In the 1984 election the Greens participated again. They held a congress in the spring of 1984 in Liège and set up a restructured European Green Coordination (EGC), with a secretariat provided by the Dutch Political Party of Radicals. They also issued a Joint Declaration of the European Green Parties. Furthermore, overall the member parties had grown stronger. Eleven MEPs of member parties were elected to the European Parliament.[a] They formed the Green Alternative European Link (GRAEL) in the European Parliament. The group was too small to be recognised by the Parliament for funds and committees and therefore it joined the Rainbow Group, which also encompassed regionalists, the Danish People's Movement against the European Community and some radicals and socialists.
The European Greens formed a loose confederal triangular structure with the autonomous GRAEL in parliament, the weak EGC as a supra-national co-ordinating body and the member parties. The position of the European Greens was also weakened by the principle of rotation which some member parties (Germany and the Netherlands) used, with their MEPs being replaced by another after serving half their term. This rotation technique originated with the German Greens to prevent their members being co-opted by the informal negotiation system within the Bundestag, but it served them badly within the European Parliament.
For the Dutch parties, the choice for rotation was a compromise between three parties which had only two seats in parliament: one seat was kept by the top candidate while the second seat rotated between the second and the third candidate. This way each party would have a representative in the EP. Finally, there still was considerable diversity in the opinions of the Greens, especially between pro-European and Eurosceptic tendencies. These factors weakened the position of the Greens in Parliament.
In the 1989 election the Green parties won 26 seats.[b] Because of political conflicts with the continuing Rainbow Group, the European Greens formed a separate parliamentary group, The Green Group in the European Parliament. During this period, the Greens became more entrenched in parliament.
1993 to 2004
In June 1993 the European Federation of Green Parties was formed by the members of the EGC in Kirkkonummi, Finland. The organisation became more structured, it now had a triennial Congress, a Council and a Federation Committee (executive). It strengthened its ties with the Green Group in the European parliament.

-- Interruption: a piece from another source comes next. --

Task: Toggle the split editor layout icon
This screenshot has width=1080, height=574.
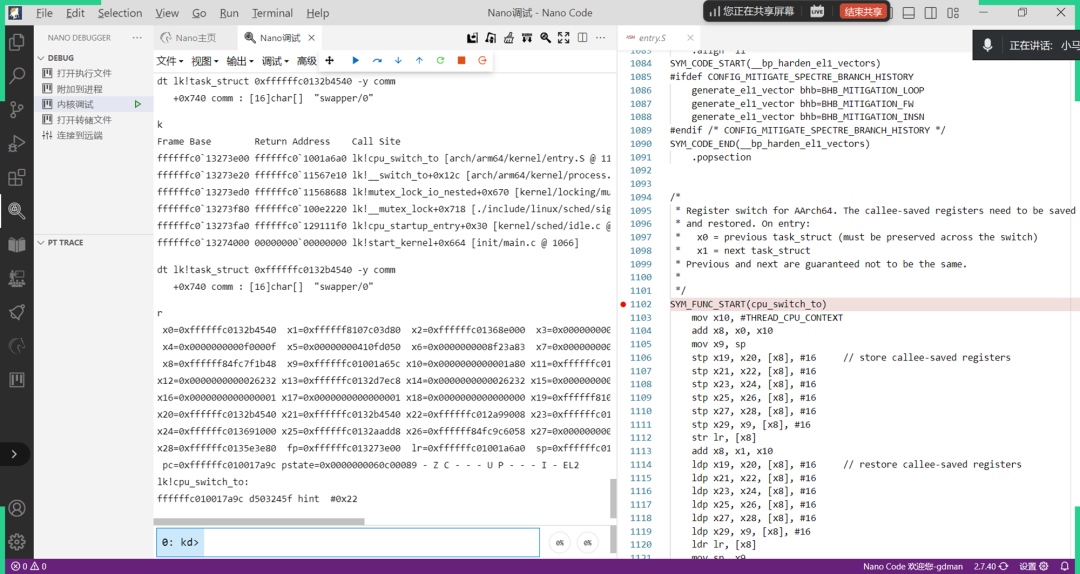Action: (931, 13)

In the 1994 European elections Green parties won a total of 20 seats.[c] They were joined by a member of the Danish Socialist People's Party and one member of both the Italian South Tyrolean People's Party and The Network. Again the Greens formed a separate group from Rainbow Group, now renamed the European Radical Alliance.
In the 1999 European elections the European Greens performed particularly well winning 38 seats.[d] They formed a combined group with the European Free Alliance, which represented regionalist parties and independence movements, which previously participated in the European Radical Alliance. The relationship between the Greens and these parties was different from before, as the Greens were stronger both numerically and politically.

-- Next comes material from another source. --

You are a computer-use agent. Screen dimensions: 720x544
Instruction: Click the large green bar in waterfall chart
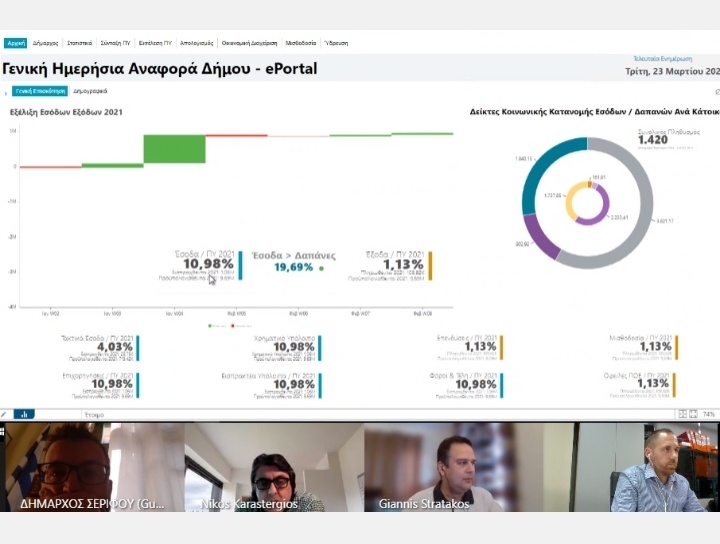click(x=174, y=149)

The European Green Party was founded at the Fourth Congress of the European Federation of Green Parties on 20–22 February 2004 in Rome, a party convention with over 1,000 delegates. Thirty-two Green parties from all over Europe joined this new pan-European party. The foundation of the new party was finalised with the signing of the treaty constituting the party in the Capitol of Rome. As such the Greens were the first to form a political party at European level, the other European federations followed suit between 2004 and 2006.
In the 2004 European Parliament election the member parties won 35 Seats. In the 2009 European Parliament election, even though the European Parliament was reduced in size, the EGP member parties won 46 seats, the best result of the Green Parties in 30 years.
Ideology and issues
The European Greens have always been committed to basic tenets of Green politics, such as environmental responsibility, individual freedom, inclusive democracy, diversity, social justice, gender equality, global sustainable development and non-violence.

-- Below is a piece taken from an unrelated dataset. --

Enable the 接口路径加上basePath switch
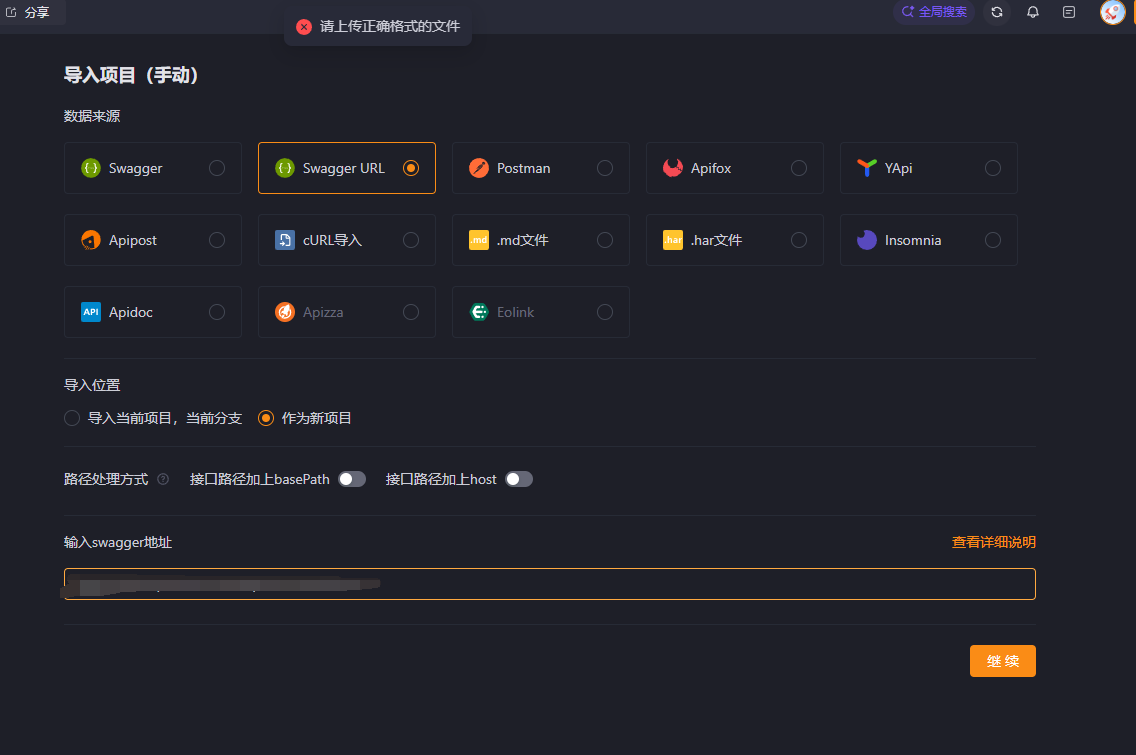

However, its relationship to the European Union and its institutions has changed dramatically and is still the subject of a lively debate. In the 1970s and 1980s the European Greens were generally sceptical of European political and economic integration, which was seen as contrary to environmental and social interests. In its 1984 program, the European Greens advocated the formation of an alternative Europe, which would be neutral and decentralised. In 1989, some member parties adopted a more parliamentary course and became more supportive of European integration. The program advocates the democratisation of Europe's institutions. In their 1994 program, the Greens abandoned their principled opposition of European integration and began to propose pragmatic alternatives for the European Union's policies and institutions. The 1999 and 2004 programs also reflect this.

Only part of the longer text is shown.